Ô joie ! La cent neuvième livraison de la revue Bifrost arrive ces jours-ci dans les boites à lettres et sur les étals des librairies de bon goût. Elle nous propose une sélection de cinq nouvelles de très bon niveau.

(Déclaration préalable de conflit d’intérêt : il va sans dire que vous auriez tort de vous fier à mon avis en ce qui concerne la revue Bifrost puisque j’y collabore en tant que chroniqueur pour le cahier critique.)


Pissenlit – Elly Banks


Il s’agit d’une nouvelle que j’avais lue lors de sa première publication en 2018 sous le titre Dandelion dans le magazine américain Clarkesworld, fort appréciée et donc chroniquée ici même à l’époque.
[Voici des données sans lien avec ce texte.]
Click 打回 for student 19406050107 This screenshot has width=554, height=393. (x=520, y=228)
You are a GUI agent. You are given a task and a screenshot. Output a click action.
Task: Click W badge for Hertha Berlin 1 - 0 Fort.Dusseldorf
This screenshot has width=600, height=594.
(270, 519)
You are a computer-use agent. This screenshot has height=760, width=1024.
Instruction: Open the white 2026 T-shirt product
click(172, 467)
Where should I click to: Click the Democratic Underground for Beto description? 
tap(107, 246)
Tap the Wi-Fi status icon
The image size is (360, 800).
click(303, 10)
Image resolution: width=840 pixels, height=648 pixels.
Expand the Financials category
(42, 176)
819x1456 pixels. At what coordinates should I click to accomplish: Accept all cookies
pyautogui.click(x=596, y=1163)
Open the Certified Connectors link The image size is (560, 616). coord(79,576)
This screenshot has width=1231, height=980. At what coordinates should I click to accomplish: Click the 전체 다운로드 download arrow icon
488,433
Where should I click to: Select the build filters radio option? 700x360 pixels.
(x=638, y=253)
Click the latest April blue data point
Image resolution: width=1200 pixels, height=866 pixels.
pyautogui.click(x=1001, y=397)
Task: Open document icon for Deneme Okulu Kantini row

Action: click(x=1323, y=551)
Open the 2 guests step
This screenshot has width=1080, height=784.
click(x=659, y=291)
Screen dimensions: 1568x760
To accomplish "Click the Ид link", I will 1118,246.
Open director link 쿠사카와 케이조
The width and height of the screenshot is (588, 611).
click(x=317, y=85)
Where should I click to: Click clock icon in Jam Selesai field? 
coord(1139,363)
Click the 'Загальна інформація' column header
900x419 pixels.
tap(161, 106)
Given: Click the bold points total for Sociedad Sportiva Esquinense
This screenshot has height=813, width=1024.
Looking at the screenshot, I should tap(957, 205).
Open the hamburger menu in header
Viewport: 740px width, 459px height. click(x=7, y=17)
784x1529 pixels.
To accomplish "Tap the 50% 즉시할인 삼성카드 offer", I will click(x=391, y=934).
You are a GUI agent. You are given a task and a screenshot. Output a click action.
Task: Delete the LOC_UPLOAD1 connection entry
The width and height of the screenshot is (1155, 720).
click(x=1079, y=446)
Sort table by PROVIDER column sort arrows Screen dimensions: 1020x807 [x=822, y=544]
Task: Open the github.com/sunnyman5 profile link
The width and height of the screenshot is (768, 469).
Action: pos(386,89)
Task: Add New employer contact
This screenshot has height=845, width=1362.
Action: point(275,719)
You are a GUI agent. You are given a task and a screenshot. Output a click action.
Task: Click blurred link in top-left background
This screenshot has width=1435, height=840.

J’ai eu grand plaisir à la relire sous la traduction de Gilles Goullet, et mon avis n’a pas changé. Le texte prend la forme d’une lettre ouverte d’une petite fille à sa grand-mère aujourd’hui décédée, ancienne employée de la NASA, et qui 100 ans auparavant, en Octobre 1961, a fait une découverte inquiétante en Antarctique. L’objet trouvé pèse 6 tonnes et est radioactif. Officiellement reconnu comme un débris spatial soviétique, sans doute une arme, à une époque où les américains ignoraient tout du programme spatial russe, l’objet est appelé Sputnik X. Pour la grand-mère de la narratrice, cet objet s’appellera Pissenlit, et a une origine beaucoup plus lointaine que le Kazakhstan, et beaucoup plus ancienne que l’URSS. Cette découverte va engager sa famille sur trois générations, pour le meilleur et pour le pire. La nouvelle fait l’usage intelligent de trois concepts qu’elle relie : l’hypothèse panspermique de l’origine de la vie sur Terre, l’idée de plateau technologique et celle de l’éternel recommencement. Une superbe nouvelle de hard-SF !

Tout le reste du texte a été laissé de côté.